Unless Trav is a master farmer and a medical professional, he probably needs a book each on agriculture and medicine. Even if he has expertise in one of these fields, they seem too important to go galivanting hundreds of thousands of years into the future a-civilizing without some reference books. That leaves government to leave behind. Assuming Trav is not an absolute dolt, he ought to be able to help the Eloi set up and understand some basic governing principles on his own: Decide on the rules. Decide how to and who does enforce the rules. Decide how to decide who decides on the rules and how to enforce them. Any kid who ever had a tree-house could do it. (It's not as if the Eloi have the population, weaponry, or know-how to destroy themselves and everything around them if they mess it up. Yet.) And if things get too out of hand, Trav can always name himself Interim Grande Poobah of the Rules I Just Made Up until he thinks the Eloi have matured enough to handle it on their own. (You sure you wouldn't rather stay home with a cozy fire and a cuppa, Trav?)
|A cozy cuppa.|
Trav's three books, therefore, are a book on agriculture, a book on medicine, and a book of art. But, still, which three books? I won't limit myself to books available to George in 1900, as doing so wouldn't get at the question of what I would take (and I think it likely that 1900 would have offered up similar books to George). My three books would be (drum-roll?) The Riverside Shakespeare, The AMA Family Medical Guide, and The Homesteading Handbook. If I can take only one book to represent art, a Shakespeare collection seems a good bet--perhaps it doesn't have everything, but it's got damn near. Tragedy, comedy, drama, poetry, betrayal, love, loss, horror, elation. Bonus: it's good to read aloud. You can't, simply cannot, pick one book that makes up for leaving all the others behind, but the oeuvre of Billy Shakes is about as good a salve for that wound as there is. The Family Medical Guide and The Homesteading Handbook, taken together, will offer some practical advice on small-scale farming; child-birth; herbal medicine; emergency first aid for bleeding, broken bones, fever. They will also provide a lot of information that will be useless in a place with no electricity, hospitals, or modern equipment, but that's a-civilizing for ya. The movie's end makes George's springing off to save humanity from its apathetic self a heroic gesture, one which looks pretty in a Victorian sitting room as night and snow begin to fall. But bringing up the Eloi will be a back-breaking, desperate, wrenching task, full of screams and dirt and death and blood, but these books might, might, help Trav avoid a few tragic mistakes.
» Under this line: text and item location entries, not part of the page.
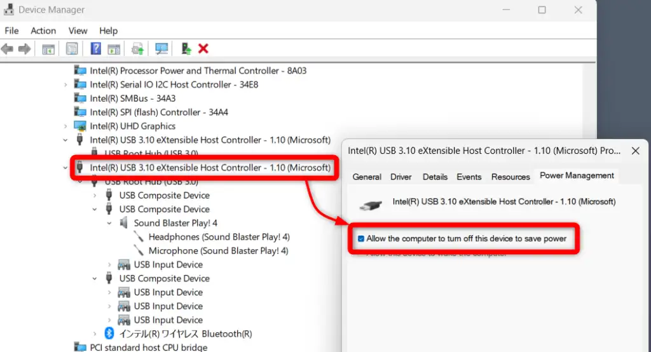Switch to the Details tab
The image size is (651, 352).
(435, 177)

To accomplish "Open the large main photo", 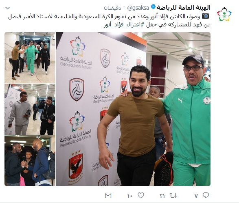I will pyautogui.click(x=133, y=109).
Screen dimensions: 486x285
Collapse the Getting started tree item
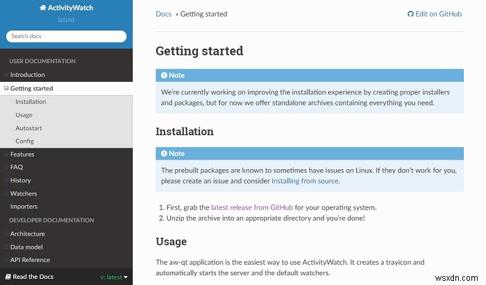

My real answer to "which three books?" is probably "None." If I'm honest, I probably wouldn't go back to help the Eloi. That's why The Time Machine didn't much inspire childish games for me, why I never got around to really answering the question. Because answering "which three books?" feels a lot less twinkly than asking it. It's a philosophical question, and the only possible answer is desperately practical. George wasn't going on an adventure. He was going to try to snatch humanity from the clutches of a doom of its own making. Bless you, George, for trying. David knew. He knew what George was in for, knew how unlikely he was to succeed (despite his twinkling). Which three books will save us? That's what he was asking. Only, which three books?